Yeniden Nexa'da olmak o kadar harika bir duygu ki, hem ailemi, hem Peneks'i, hem de özlediğim her şeyi hiç zaman kaybetmeden görmek istiyorum. Geri dönmenin mutluluğu ve Laterani'nin biz ayrıldıktan sonra Nexa'ya ulaştığı bilgisi adeta içimi ısıtırken, bir yandan da ulaştıracağımız haberlerin federasyon üzerinde yaratacağı baskıyı düşünüyorum.

Bizi getiren savaş gemisi üssün hangarına iniş yaptıktan sonra, Komutan Kall yüzünde sıcak bir ifade takınarak yanındaki askerlerle birlikte bizi karşılıyor. Genelde Komutan Kall'dan çok çekindiğim için, onunla yakın olmanın beni geçmişte hep strese sokmasına rağmen, Sekunar 12'de yaşadıklarımızın ardından adamı yeniden görmek bile bana çok iyi geliyor. Tabii ki koşup boynuna atlayarak onu sevdiğimi filan söylemeyeceğim ama yine de bu gülümsemeyeceğim anlamına gelmiyor.

Minla geminin çıkışındaki merdivenlerden indikten sonra, yanımızda getirdiğimiz küçük kızı her hangi bir acil durum olasılığı için hazırda bekleyen sağlık personellerinden birine, yaşadığı duygusallık nedeniyle sulanan gözlerle teslim ediyor. Bunun ardından hep beraber şu anda bulunduğumuz hangardan Savaş Kanunu Amira'nın odasındaki küçük salona gidiyoruz.

Duvarlarında kırmızının hakim olduğu, askeri madalyalarla ve plaketlerle süslenmiş salondaki dikdörtgen masanın kısa kenarında oturan Savaş Kanunu Amira oldukça soğuk kanlı görünüyor.

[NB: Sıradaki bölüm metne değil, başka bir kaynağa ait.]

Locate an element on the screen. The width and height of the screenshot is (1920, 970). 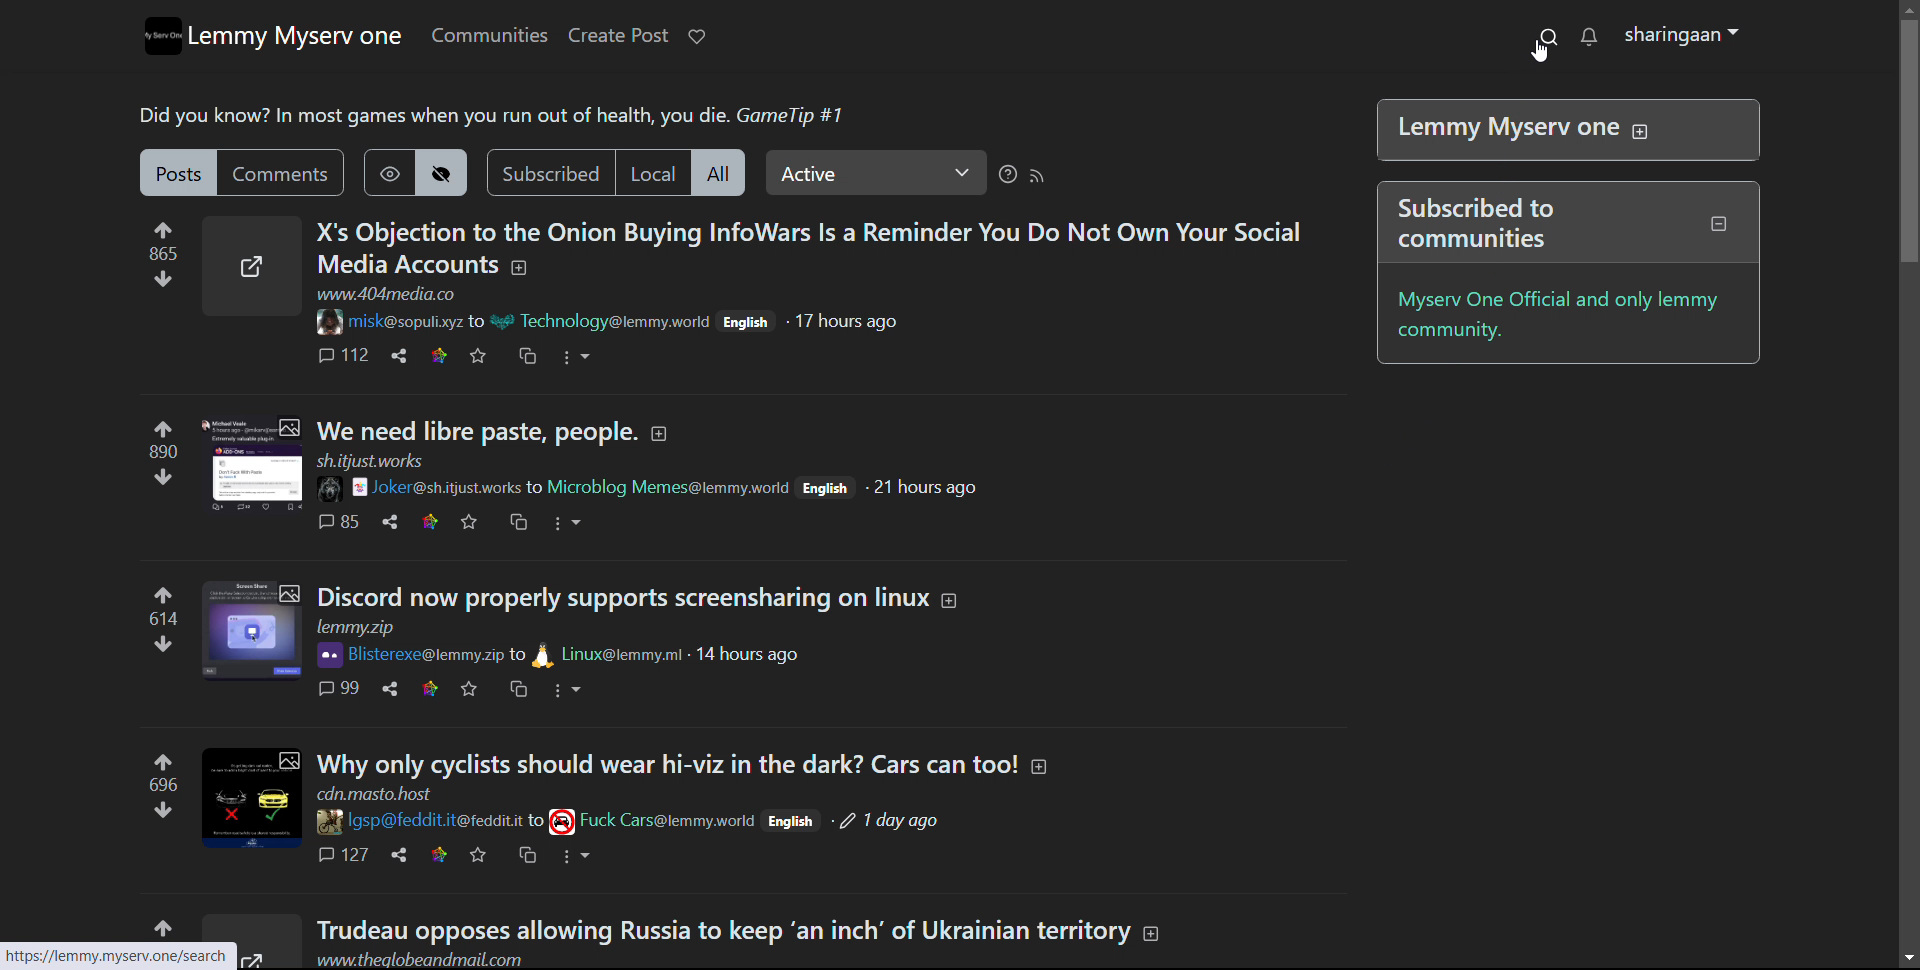
Expand here is located at coordinates (269, 944).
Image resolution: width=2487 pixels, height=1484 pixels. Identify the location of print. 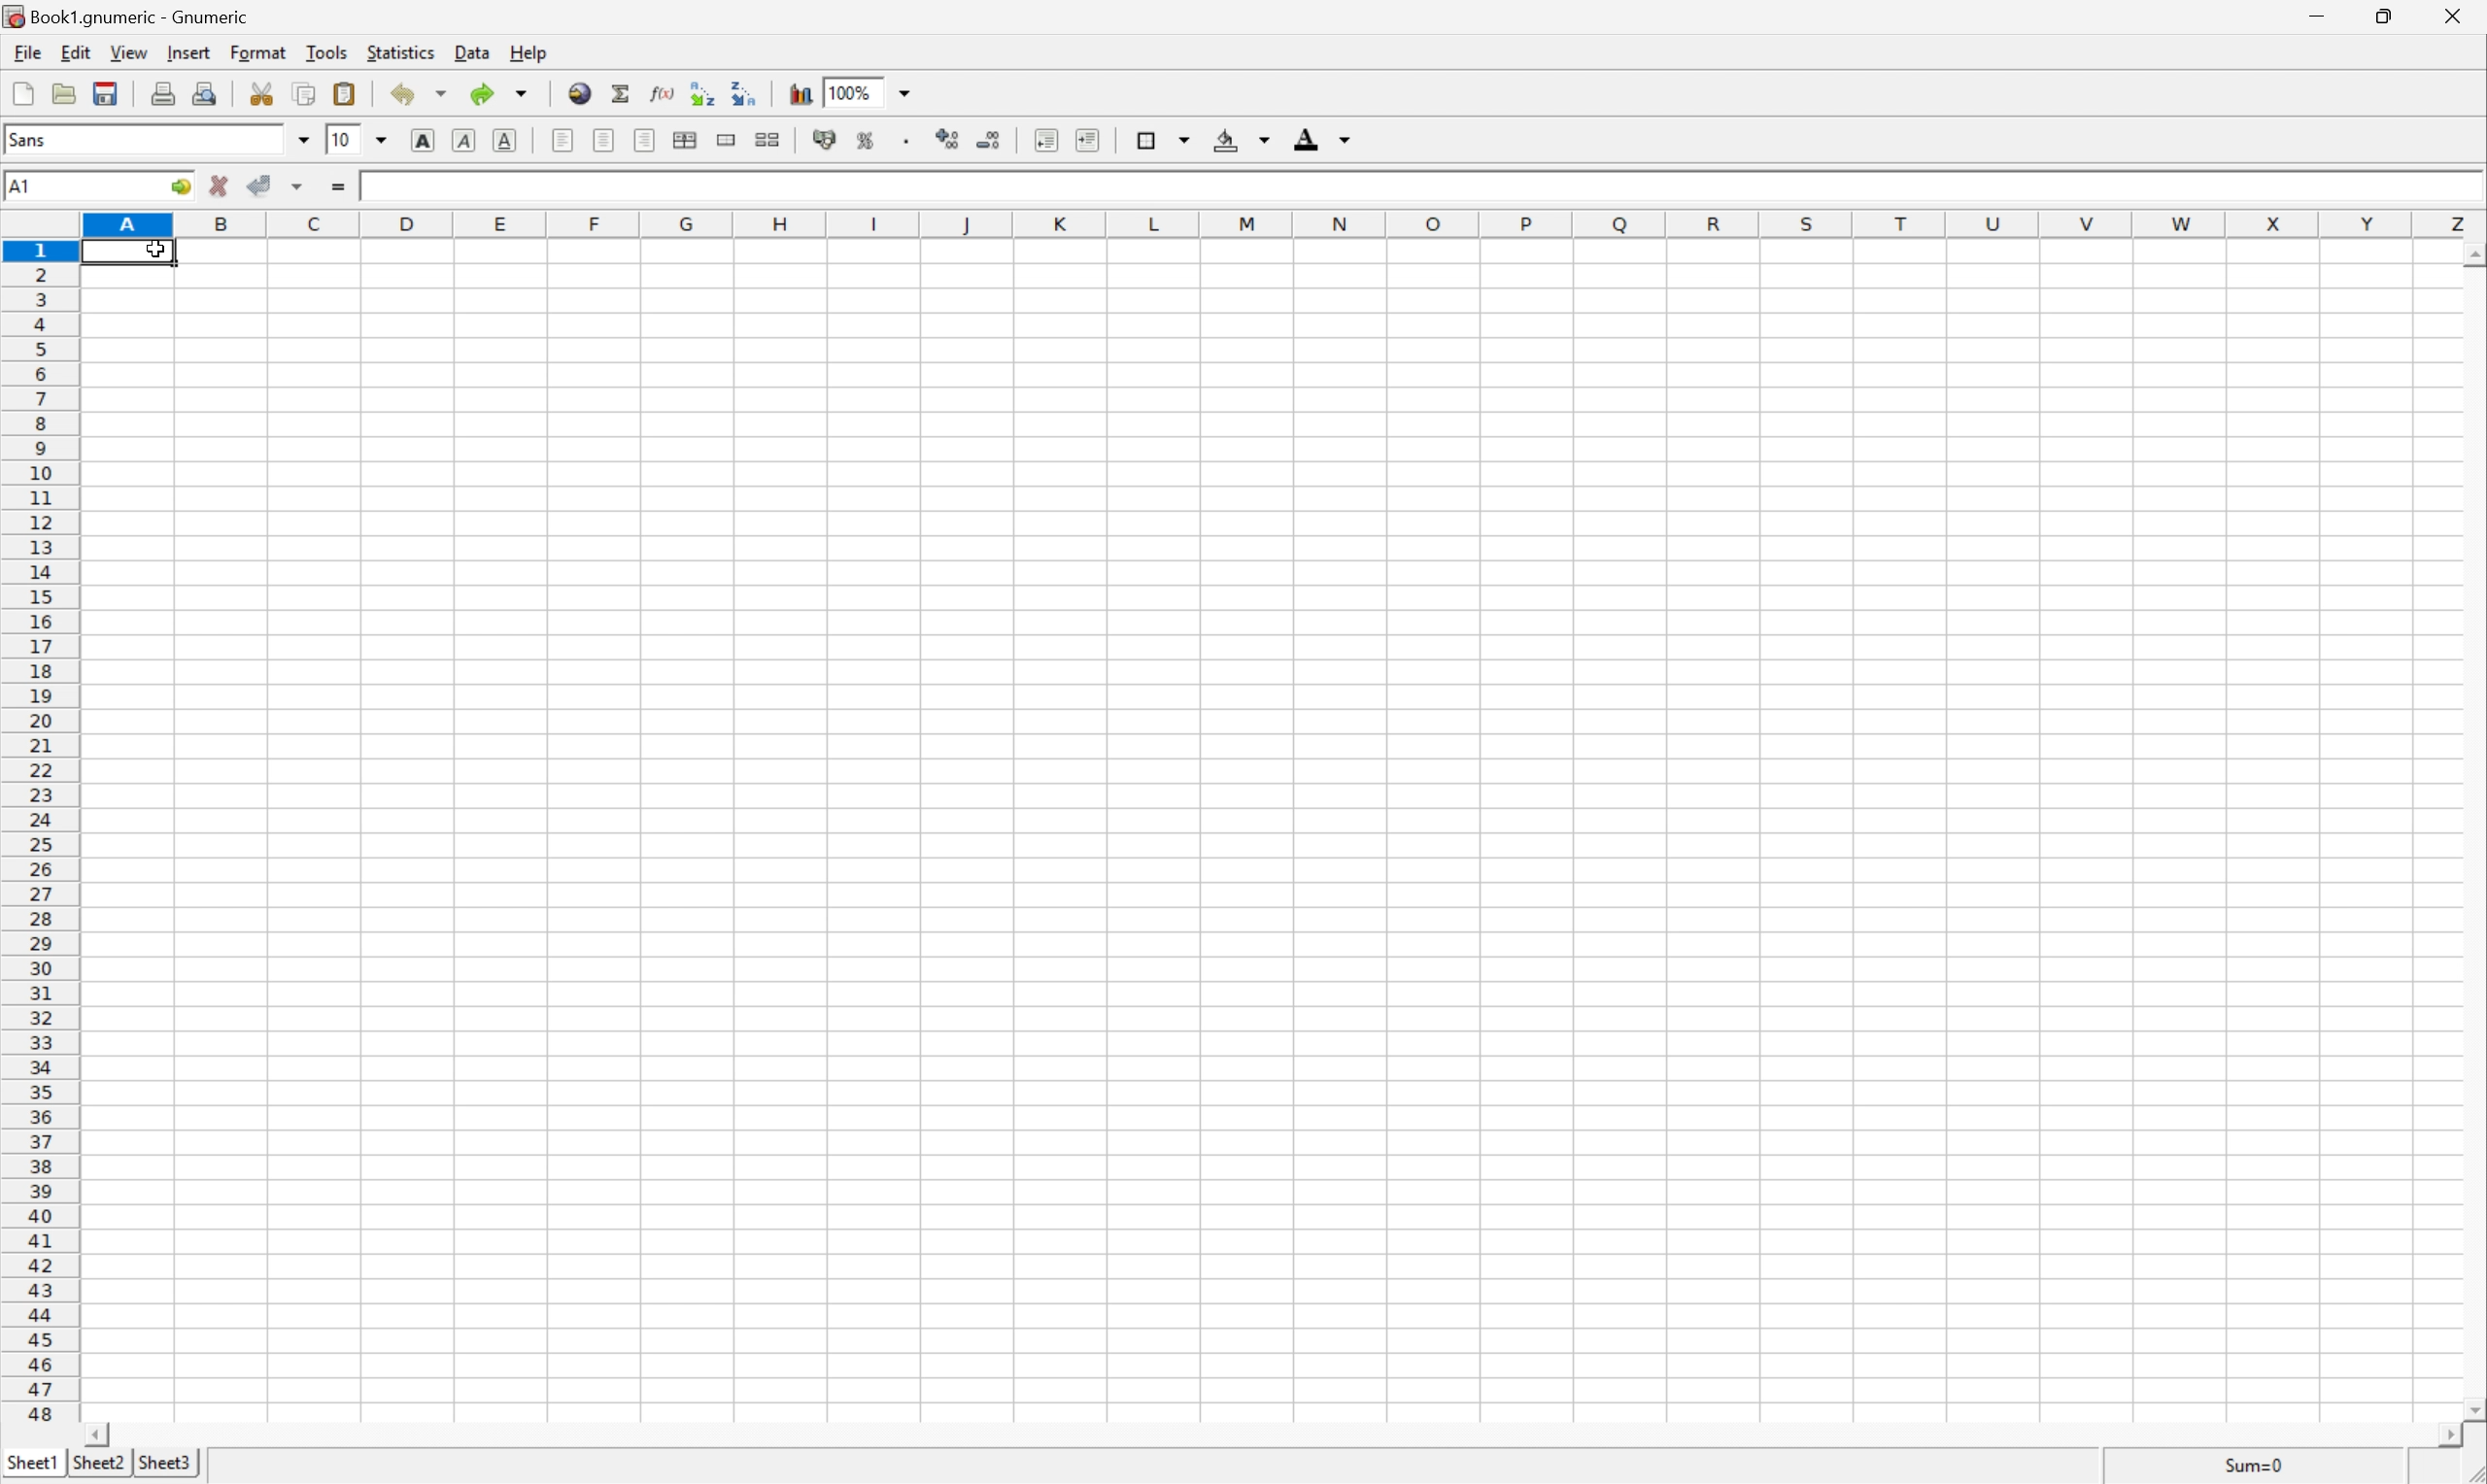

Uzun kenarlardaki, Amira'ya en yakın koltuklara yerleşmiş Savaş Komutanı Kall ve Kaptan Nayleen, masanın diğer koltuklarına dağılmış olan bizlerin üzerinden gözlerini bir an olsun ayırmadan, tamamen konsantre olmuş bir şekilde bilgilendirmenin başlamasını bekliyorlar.

Savaş Lideri Lanila, Merc'in aramızdan ayrılması nedeniyle ekibimizdeki tek rütbeli kişi olduğu için, hemen sözlerine başlayarak garip bekleyişi en hızlı şekilde sonlandırıyor. Doria hakkında öğrendiklerimiz, Merc'in başına gelenler, Sekunar 12'deki soykırım kadının dudaklarından dökülürken, üç büyük komutanın dikkat dolu yüzleri endişeli halleri ile yer değiştiriyorlar. Masadan yayılan karamsarlık dolu melodinin, eğer bu odanın sınırları dışına çıkarsa çok büyük bir kaosa neden olacağının farkındalığı altında ezilerek sadece dinliyorum. Şu anda tanıklık ettiğim ve aynı zamanda da bir parçası olduğum toplantı, ne yazık ki galaksimizdeki barışın bittiği bir tarihin başlangıcı olabilir.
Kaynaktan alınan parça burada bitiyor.